Niger - Agriculture

Although only 2.8% of Niger's area is cultivated, farmers increased their production following the 1968–75 drought, and in 1980, the country became self-sufficient in food crops. The most plentiful rains in 30 years fell during the 1992–1993 season, pushing agricultural production up by 64%. Irrigation and off-season farming projects are of keen interest to the government and foreign donors. During 1990–2000, agricultural production grew by an annual average of 3.2%. Almost 95% of the active population is engaged in crop cultivation or animal husbandry. Agricultural techniques are still rudimentary; there are a few tractors in use (only 130 in 1998), and most farmers do not keep draft animals. Very little fertilizer is used. Irrigated land in 1998 totaled about 66,000 hectares (163,100 acres). Only 12% of Niger's total land area, located along the southern border, is potentially useful for rainfed cultivation. Over 95% of agriculture is on farms of less than five hectares (12 acres), with the average about three hectares (7.5 acres). Production of millet, the staple food of most of the people, depends heavily on rainfall. In 1999, millet production was 2,253,000 tons, sorghum was 481,000 tons, and rice was 73,000 tons. Other crops (with their estimated output) include cassava (230,000 tons), sugarcane (174,000 tons), onions (180,000 tons), and sweet potatoes (35,000 tons). Cowpeas are an important crop, but are only competitive as an export in neighboring Nigeria's market due to transportation costs. The government of Niger is encouraging crop diversification and the raising of export crops like onions, garlic, peppers, and potatoes, in addition to cowpeas.

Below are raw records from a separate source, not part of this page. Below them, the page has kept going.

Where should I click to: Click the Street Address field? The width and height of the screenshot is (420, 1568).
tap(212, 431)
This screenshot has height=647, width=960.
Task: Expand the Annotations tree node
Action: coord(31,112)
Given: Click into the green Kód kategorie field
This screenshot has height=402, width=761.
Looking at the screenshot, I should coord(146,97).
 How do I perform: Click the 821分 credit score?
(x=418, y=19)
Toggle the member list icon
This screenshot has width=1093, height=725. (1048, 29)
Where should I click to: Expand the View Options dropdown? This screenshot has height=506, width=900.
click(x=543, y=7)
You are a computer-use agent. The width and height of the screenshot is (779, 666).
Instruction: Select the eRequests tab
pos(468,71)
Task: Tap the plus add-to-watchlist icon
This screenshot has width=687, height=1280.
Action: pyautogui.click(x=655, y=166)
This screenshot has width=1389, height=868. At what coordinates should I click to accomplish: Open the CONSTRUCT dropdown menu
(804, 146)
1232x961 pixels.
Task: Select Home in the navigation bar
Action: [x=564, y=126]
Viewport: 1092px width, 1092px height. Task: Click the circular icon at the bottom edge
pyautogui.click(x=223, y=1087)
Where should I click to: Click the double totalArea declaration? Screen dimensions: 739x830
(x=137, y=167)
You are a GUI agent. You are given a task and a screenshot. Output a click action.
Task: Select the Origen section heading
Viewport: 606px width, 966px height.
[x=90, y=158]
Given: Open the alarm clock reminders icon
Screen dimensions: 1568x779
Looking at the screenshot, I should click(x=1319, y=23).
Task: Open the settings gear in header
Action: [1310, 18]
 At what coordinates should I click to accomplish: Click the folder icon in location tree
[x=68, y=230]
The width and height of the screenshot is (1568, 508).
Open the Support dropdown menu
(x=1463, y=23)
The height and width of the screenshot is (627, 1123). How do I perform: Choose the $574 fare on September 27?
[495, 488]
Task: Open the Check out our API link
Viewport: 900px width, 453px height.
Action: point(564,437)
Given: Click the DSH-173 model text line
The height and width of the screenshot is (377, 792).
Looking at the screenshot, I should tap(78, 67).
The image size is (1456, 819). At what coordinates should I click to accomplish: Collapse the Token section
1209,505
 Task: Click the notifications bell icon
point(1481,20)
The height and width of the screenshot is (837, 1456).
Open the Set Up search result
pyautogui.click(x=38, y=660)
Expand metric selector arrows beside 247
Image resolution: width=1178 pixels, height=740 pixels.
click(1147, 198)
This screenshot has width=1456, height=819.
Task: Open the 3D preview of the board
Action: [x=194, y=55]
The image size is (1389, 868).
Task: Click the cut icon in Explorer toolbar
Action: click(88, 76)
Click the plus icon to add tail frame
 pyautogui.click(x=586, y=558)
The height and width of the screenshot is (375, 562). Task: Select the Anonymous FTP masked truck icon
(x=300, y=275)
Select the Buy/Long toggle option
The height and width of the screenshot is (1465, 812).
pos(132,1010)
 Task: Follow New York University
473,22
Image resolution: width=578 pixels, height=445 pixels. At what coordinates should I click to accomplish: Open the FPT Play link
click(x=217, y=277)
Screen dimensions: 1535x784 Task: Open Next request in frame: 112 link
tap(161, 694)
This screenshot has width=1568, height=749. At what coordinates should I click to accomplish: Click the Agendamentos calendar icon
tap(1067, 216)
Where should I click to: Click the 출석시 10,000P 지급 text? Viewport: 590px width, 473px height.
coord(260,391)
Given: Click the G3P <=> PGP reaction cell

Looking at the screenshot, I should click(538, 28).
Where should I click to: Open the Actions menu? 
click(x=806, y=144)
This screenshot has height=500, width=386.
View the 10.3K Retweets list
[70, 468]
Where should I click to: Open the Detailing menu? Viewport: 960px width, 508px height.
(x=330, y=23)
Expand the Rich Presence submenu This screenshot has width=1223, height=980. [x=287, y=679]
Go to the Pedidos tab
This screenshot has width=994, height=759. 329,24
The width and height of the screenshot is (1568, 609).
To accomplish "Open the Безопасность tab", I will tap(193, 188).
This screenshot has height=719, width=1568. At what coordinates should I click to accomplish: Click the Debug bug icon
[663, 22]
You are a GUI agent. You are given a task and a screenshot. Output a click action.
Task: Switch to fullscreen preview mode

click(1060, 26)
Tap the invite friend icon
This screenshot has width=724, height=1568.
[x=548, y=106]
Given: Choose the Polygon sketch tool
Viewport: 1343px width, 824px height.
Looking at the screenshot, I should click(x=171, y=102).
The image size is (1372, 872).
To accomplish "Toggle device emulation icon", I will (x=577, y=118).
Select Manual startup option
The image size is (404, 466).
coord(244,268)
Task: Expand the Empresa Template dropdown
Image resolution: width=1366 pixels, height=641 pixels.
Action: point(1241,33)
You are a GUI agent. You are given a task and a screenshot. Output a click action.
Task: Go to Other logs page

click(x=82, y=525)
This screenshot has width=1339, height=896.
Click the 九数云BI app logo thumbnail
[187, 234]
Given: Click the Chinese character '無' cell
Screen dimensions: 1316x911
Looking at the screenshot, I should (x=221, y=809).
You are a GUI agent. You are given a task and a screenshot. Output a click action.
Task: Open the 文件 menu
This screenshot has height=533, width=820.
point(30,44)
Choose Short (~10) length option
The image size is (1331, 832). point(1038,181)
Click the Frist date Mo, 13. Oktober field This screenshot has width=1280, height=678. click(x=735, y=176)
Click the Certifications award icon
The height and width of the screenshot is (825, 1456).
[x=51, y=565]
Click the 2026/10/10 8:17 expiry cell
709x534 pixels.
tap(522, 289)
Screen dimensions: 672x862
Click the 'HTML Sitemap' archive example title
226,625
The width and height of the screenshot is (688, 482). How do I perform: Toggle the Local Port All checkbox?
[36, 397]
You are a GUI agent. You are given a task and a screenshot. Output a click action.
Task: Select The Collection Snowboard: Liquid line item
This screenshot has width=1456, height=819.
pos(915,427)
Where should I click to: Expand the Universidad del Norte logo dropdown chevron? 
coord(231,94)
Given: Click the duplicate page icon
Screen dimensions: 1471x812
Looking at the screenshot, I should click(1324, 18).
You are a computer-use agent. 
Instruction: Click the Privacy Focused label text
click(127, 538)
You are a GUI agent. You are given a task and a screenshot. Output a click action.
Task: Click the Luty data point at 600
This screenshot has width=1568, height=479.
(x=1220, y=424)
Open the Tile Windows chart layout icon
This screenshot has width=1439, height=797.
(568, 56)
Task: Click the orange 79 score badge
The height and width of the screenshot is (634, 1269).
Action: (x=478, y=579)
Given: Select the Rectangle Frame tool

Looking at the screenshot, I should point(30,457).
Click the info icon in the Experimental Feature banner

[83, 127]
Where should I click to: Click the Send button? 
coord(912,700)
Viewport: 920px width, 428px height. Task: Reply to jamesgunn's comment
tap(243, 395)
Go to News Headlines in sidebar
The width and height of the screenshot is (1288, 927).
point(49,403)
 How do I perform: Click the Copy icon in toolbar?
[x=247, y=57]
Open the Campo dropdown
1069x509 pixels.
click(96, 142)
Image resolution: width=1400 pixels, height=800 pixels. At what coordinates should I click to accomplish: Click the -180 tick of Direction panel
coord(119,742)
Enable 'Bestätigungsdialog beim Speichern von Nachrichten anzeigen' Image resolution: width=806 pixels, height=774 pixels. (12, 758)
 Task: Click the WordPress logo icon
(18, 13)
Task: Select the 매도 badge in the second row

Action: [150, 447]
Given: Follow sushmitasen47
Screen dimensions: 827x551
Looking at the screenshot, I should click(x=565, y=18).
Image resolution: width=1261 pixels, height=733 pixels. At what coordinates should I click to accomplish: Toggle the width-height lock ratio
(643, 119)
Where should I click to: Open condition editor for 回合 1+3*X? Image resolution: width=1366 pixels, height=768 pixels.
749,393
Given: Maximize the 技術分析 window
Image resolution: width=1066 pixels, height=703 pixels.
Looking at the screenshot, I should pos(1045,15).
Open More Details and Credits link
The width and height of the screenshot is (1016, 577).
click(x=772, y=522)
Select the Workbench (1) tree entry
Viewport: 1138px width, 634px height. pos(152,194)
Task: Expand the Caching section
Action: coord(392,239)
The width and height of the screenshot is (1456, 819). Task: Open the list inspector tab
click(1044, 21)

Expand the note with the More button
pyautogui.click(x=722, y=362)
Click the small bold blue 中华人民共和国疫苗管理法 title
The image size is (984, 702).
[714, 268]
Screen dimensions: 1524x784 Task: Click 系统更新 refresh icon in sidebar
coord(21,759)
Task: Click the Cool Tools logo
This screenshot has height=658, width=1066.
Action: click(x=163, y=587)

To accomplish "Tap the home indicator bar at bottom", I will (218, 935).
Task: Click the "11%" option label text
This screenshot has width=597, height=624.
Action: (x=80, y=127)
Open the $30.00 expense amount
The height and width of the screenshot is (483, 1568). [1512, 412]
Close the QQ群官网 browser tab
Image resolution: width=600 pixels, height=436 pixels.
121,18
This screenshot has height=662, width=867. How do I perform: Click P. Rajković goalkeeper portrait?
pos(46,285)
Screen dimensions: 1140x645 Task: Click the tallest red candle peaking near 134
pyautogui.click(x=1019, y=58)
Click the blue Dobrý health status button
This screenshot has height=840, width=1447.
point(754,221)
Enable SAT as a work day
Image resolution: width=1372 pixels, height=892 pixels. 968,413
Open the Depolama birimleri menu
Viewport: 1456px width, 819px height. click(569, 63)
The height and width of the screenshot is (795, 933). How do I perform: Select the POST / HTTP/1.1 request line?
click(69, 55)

Peanuts, formerly the main source of agricultural export revenue, are planted mainly in the Zinder area. Production increased from 8,980 tons in 1945 to a high of 298,000 tons in 1967. Because of a lack of producer incentives, production declined to only 87,000 tons in 1982, and only a fraction of that total was delivered to the government marketing agency, SOMARA, which had a monopoly on pricing and marketing peanut products until 1986. Production was reported at 108,000 tons for 1999.

Cotton, introduced in 1956 to reduce Niger's dependence on peanuts, has also suffered from lack of grower incentives. Production of seed cotton rose from 218 tons in 1956 to 6,682 tons in 1967 but was only around 4,000 tons in 1999.